Google Analytics is a powerful tool for any ecommerce business. It offers powerful and data-driven insights into your business’s performance. If you run a florist business online, then you must use Google Analytics or any other analytics tools to track several metrics that will help you improve your business’s performance.
Here are some major analytics metrics that you should keep a track of:
The first major analytics metrics that you should track for your florist website is the website traffic. This means, you should keep a track of not only the number of visitors, but other aspects such as any noticeable trends on your traffic, which channels are attracting that traffic, etc. Two other major metrics related to traffic that you should track are:
1. Demographics report
Who are your target customers? How do you describe them? First, chalk out the demographics of your ideal audience, and then compare it to your current traffic to see if you are attracting the right audience or not. For example, if your ideal audience is “25-35 years old, male, living in the US”, but a majority of your current traffic doesn’t match this description, then probably you need to rethink your marketing and SEO strategies.
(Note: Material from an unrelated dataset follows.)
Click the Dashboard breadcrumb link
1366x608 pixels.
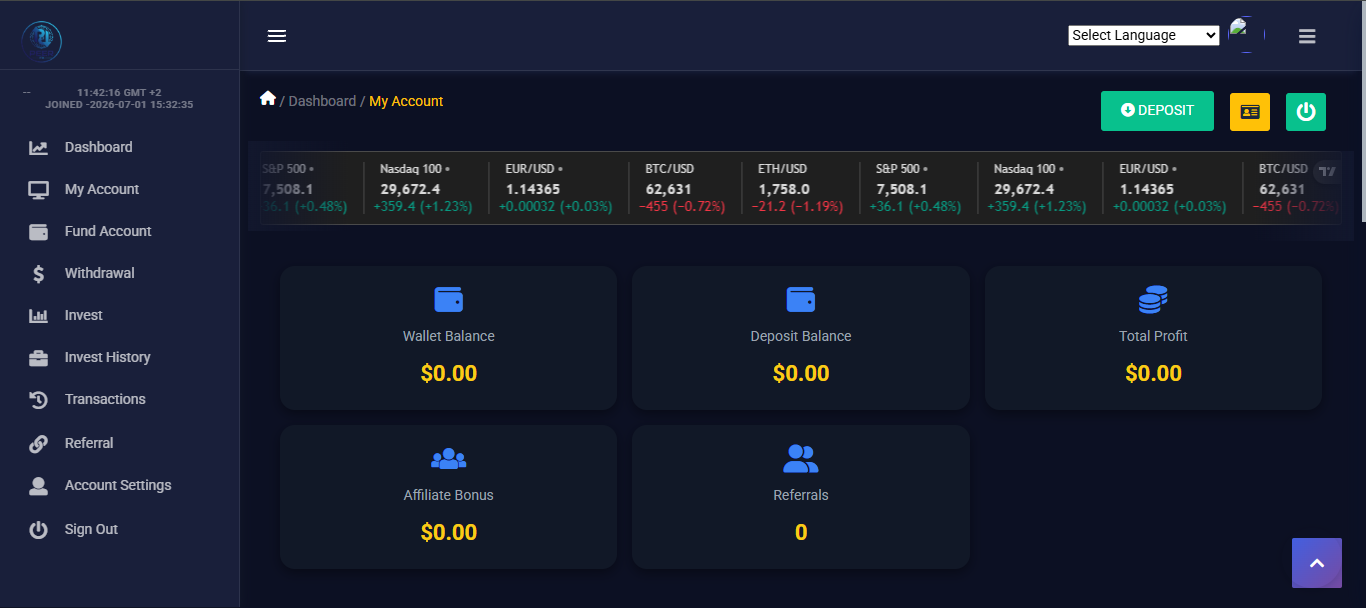(322, 101)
2. Geographical location report
Similarly, whether you have a physical shop or an exclusively online one, your services must be restricted to a certain physical area. So, you need to check whether you’re attracting enough audience from your desired geographical location. For example, if your services are restricted to New York City, NY, and you are attracting more traffic from Dallas, TX, then it will not be much beneficial for you. to fix this issue, pay attention to your local SEO.
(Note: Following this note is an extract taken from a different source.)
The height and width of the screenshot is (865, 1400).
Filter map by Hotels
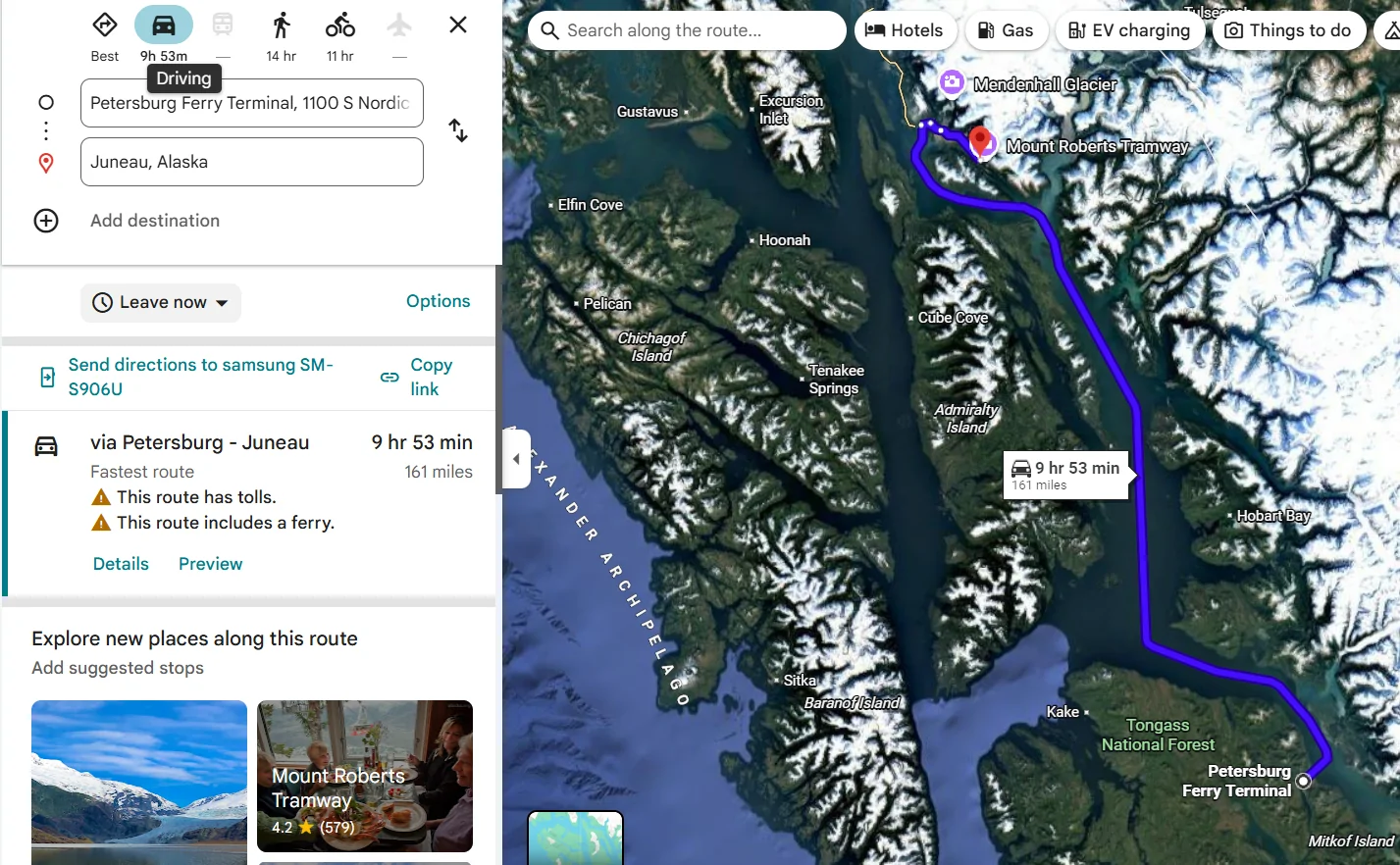point(904,30)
Next, you should track your conversion rate. This means the ratio between the number of people visiting your website, and the number of people taking the action that is desired by you (for example, making a purchase/ following you on social media/ subscribing to your newsletter etc.). Having a better knowledge about conversion rates will help optimize your strategies and restructure your marketing endeavors.
Average order value
Another important metric to keep track of regularly is the Average Order Value or AOV per customer. This denotes the average amount of money a customer spends on your website per transaction. Increasing your AOV will improve your overall revenue significantly.
Customer acquisition cost
Next up, you need to track your Customer Acquisition Cost, i.e. the amount of money you spend in order to win one new customer. Calculating and keeping a track of this will help you understand the effectiveness of your marketing campaigns, and make improvements or optimizations when required.
Customer retention rate
You should also track the percentage of customers who returns to your site for making a purchase for the second time/further. This will help you understand the effectiveness of your customer service, product quality, and overall quality of your service that your provide. If retention rate is too low, it indicates customer dissatisfaction. This is the time to fix issues with customer service.
Churn rate is the percentage of customers that stop coming back to your website or stop making a purchase over a period of time. If churn rate is too high, that too indicates that customers are not fully satisfied with your Products or services.
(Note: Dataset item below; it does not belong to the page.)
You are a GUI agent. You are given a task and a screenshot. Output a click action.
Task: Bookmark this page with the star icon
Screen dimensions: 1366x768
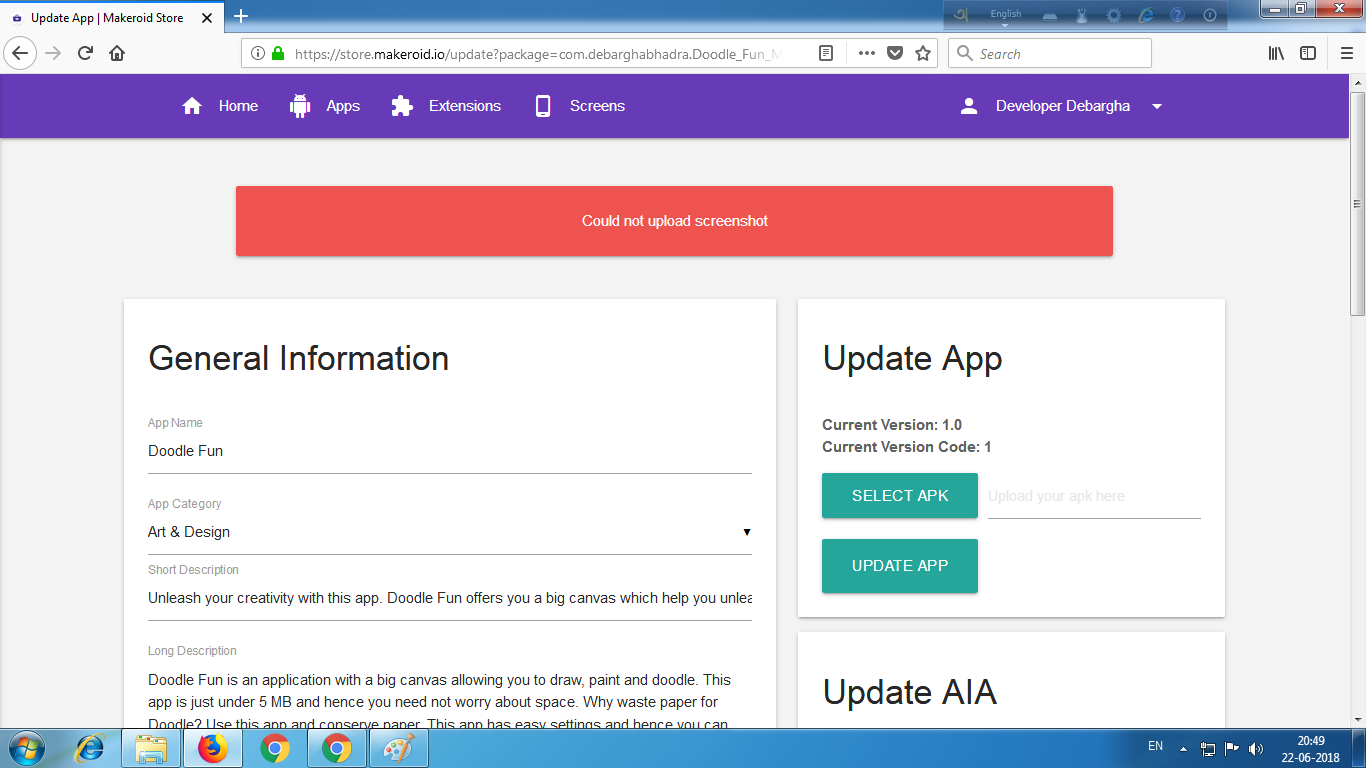tap(923, 54)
Finally, you should track your revenue periodically. Revenue is the key indicator of growth for your business. So, if you are not increasing your revenue over time, it indicates that your business growth is not at the right trajectory. In such cases, you need to rethink your business and marketing strategies and take necessary actions.
By regularly tracking these analytics metrics every month, you will be aware of your business’s overall performance. Not only that, it will help you to take data-backed decisions in favor of your business which will help you grow.